Ok, I completed all my charging system upgrades this past weekend I was also able to move (2) of the T105's from under the nav seat to under the cabin sole just in front of the head. This allows for a much shorter positive cable running from the alternator directly to the batteries. I purchased a poly battery box sized for (4) T105's which fit nicely with a very slight modification to the supporting sub-flooring below the cabin sole where Hunter mounts the 4D battery for the optional bow thruster. This lowers approximately 130# by about 2' and moves it closer to the boats centerline by about 2'. This leaves (2) T105's under the nav seat where I had to run the negative 2/0 cable directly from the alternator.
There is a Cole Hershey solenoid on the main distribution panel mounted below the nav seat. This solenoid joins the house and start banks when the ignition is on, the trouble with this arrangement is, if your start battery has insufficient voltage it will not close the solenoid which removes the ability to use the house bank to start the engine.

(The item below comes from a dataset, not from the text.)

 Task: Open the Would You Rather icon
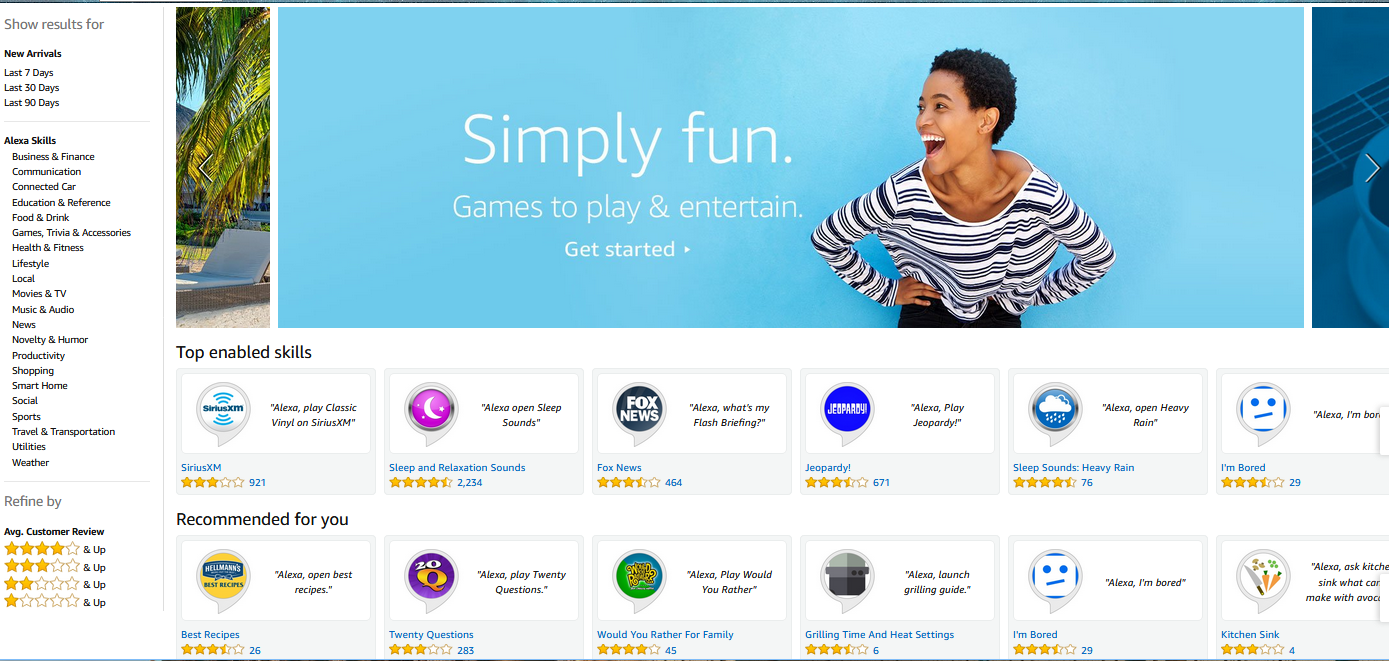pos(639,581)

So in order to remedy this, there is a set of jumpers on the panel that run from the rotary switches (house and start isolation switches) to either side of the solenoid, so when the solenoid closes it connects the (2) banks, the issue being if the starter battery is dead the solenoid won't close, I am going to remove these jumpers and solenoid, replace the jumpers with longer cables to either side of a Blue Seas 7622 ACR (with remote control), this will allow a couple for a couple of improvements, first the start battery will experience a better charge profile being provide from the new charging system and will also allow me to manually close the magnetic latching relay in the ACR to join the two banks if the needed to start the engine.

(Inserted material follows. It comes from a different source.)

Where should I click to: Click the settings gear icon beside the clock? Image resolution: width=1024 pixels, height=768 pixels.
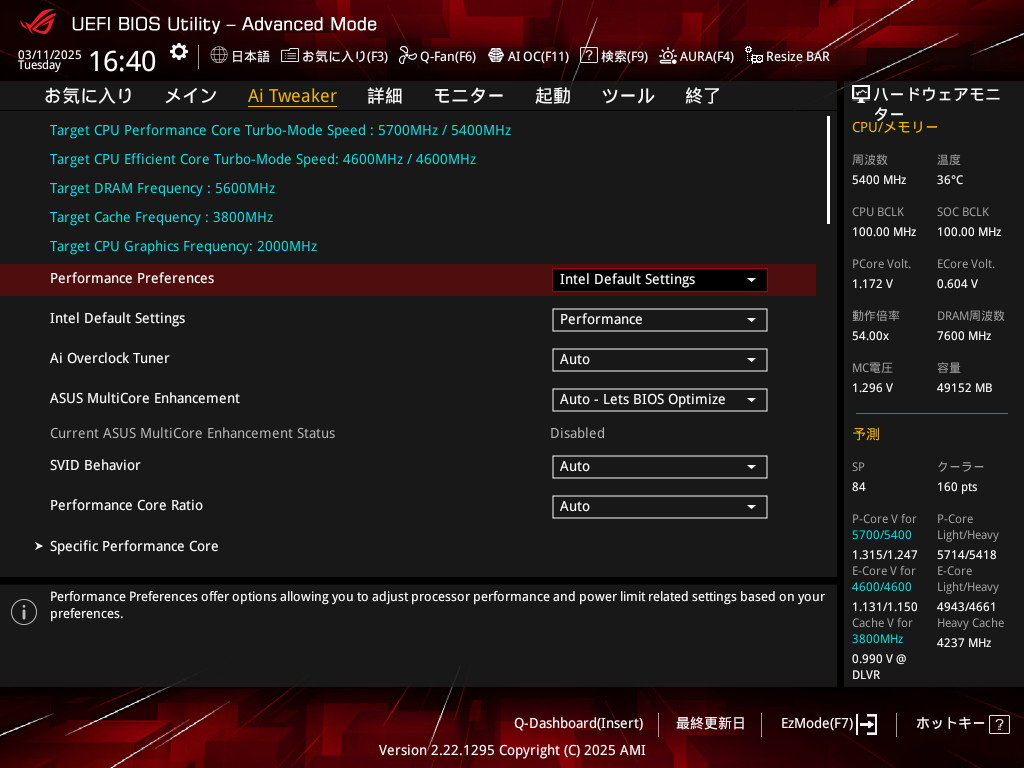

![DC Distribution.jpg](/data/attachments/142/142878-885f959486d80635dc54e57be80f2a89.jpg)
For those of you with this power distribution panel a far less expensive but more risky method of joining the (2) banks would be to rewire the trigger wire (yellow with red tracer) for the solenoid to the get its 12 V source from the house bank, the problem with this is if one was to leave the switch on it could drain down your house bank.